I arrive to find my mother connected to a large oxygen machine.  She is agitated, eyes closed and it is clear she struggles for breath.  Her oxygen level is at 66 and her blood pressure is high.  A chest x-ray comes back clear.

As I sit with her, she tears the tubing from her nose and I put it back in place only to have her tear at it again.  It is a dance we repeat all throughout this day.  I swab her lips with water and she seems to like this, pausing in her agitation to suck the last bit of fluid from the swab.
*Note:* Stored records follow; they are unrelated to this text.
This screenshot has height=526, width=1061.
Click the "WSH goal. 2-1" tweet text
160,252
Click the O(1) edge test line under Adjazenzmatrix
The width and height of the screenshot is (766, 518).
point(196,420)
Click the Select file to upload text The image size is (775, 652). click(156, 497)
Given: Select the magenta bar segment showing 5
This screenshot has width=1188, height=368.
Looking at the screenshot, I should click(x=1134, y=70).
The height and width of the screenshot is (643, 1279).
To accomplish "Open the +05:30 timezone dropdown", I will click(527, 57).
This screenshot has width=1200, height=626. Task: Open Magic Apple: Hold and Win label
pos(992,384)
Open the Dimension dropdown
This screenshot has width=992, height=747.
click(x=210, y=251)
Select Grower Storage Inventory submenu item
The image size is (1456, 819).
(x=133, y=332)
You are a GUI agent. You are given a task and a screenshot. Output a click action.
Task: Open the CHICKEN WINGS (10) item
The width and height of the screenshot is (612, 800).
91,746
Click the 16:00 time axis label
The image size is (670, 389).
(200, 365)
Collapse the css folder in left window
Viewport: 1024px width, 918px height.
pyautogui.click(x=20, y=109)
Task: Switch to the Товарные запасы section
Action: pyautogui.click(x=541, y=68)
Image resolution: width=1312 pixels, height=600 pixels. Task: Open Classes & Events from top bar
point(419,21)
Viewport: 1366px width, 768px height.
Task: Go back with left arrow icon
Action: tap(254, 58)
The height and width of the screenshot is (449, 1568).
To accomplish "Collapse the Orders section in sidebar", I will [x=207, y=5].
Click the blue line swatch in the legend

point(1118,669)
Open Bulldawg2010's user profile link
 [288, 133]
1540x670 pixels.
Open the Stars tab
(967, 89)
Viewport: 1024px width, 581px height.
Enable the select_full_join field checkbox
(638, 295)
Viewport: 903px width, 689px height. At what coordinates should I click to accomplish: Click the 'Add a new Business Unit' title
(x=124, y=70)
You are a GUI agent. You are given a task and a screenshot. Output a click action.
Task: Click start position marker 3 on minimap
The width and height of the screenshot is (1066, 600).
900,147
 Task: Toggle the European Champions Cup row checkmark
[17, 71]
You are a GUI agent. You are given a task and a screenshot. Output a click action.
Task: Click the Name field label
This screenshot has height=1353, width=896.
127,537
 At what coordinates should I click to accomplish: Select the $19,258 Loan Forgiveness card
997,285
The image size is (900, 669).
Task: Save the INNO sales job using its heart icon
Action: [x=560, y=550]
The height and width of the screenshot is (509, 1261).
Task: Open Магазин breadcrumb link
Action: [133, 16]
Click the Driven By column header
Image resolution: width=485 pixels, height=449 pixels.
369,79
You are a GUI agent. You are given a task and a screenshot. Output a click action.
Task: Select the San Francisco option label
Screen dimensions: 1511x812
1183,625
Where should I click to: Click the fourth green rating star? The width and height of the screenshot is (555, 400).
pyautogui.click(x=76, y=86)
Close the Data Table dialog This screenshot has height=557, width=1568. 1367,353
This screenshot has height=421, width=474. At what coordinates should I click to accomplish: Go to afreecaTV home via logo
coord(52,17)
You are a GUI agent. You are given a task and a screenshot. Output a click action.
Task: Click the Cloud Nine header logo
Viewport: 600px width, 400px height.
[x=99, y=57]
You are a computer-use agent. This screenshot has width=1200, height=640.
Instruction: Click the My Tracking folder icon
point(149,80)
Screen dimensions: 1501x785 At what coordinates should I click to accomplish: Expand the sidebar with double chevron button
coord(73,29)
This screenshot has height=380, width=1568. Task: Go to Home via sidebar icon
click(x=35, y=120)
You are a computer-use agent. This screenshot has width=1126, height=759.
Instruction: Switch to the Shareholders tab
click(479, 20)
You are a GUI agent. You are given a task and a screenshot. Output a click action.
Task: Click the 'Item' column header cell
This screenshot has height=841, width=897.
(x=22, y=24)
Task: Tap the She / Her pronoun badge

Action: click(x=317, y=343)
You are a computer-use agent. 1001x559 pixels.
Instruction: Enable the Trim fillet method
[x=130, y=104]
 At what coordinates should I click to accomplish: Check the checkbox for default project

The staff and I talk about my wishes, which are really her wishes.  There will be no antibiotics.  The goal is her comfort, which will include Morphine and Lorazapam.  The doctor has already written the order.  I question if it is time for Hospice to come but no decision is reached today.

They get her up for lunch using a Hoyer lift.  She no longer assists in her transfer from bed to chair.  It is one more reminder that this journey has taken a new turn.  I try unsuccessfully to feed her some lunch.  A few teaspoons of chocolate ice cream and a sip or two of apple juice is all she takes in.  She has not opened her eyes once today in all of the hours I have sat with her.

I have left for a couple hours to take a break.  I do not know if it is time to say goodbye for the last time or if this is the beginning of many trial runs before we get to the finish.  I struggle with my own breath and am reminded of the words yesterday from a friend who said "Be where you are".  Today, I sit mindful of my breath, mindful of passes between us.

Monday, October 8, 2012


At the end of her first full week in the nursing home, my mother asked if she could go home.  How quickly in one week the power shifted from her to me.  I said no and she has never asked again.

There is a new resident named Laura.  She arrived in early August and every day is the same.  She emerges from her room every morning with purse in hand and coat thrown over her arm.  She voices bewilderment at her location and asks to call her son.  Everyday she begs him to come get her and return her to her home.  When pleading doesn't work, she begins to harass him, often with unkind words.  By days end it is clear she is worn out and in doing so has worn the staff out as well.  I can only imagine how her son feels everyday when the phone begins to ring and he has to deny her this one wish.  From my own experience,  I know that eventually she will stop calling him.  Eventually the fiery spark that wears everyone out will be replaced by resignation and submission.  That is when the Alzheimer's begins to win.  The spirit goes and with it the person we knew.

We learn.  We learn that just one word can break a heart.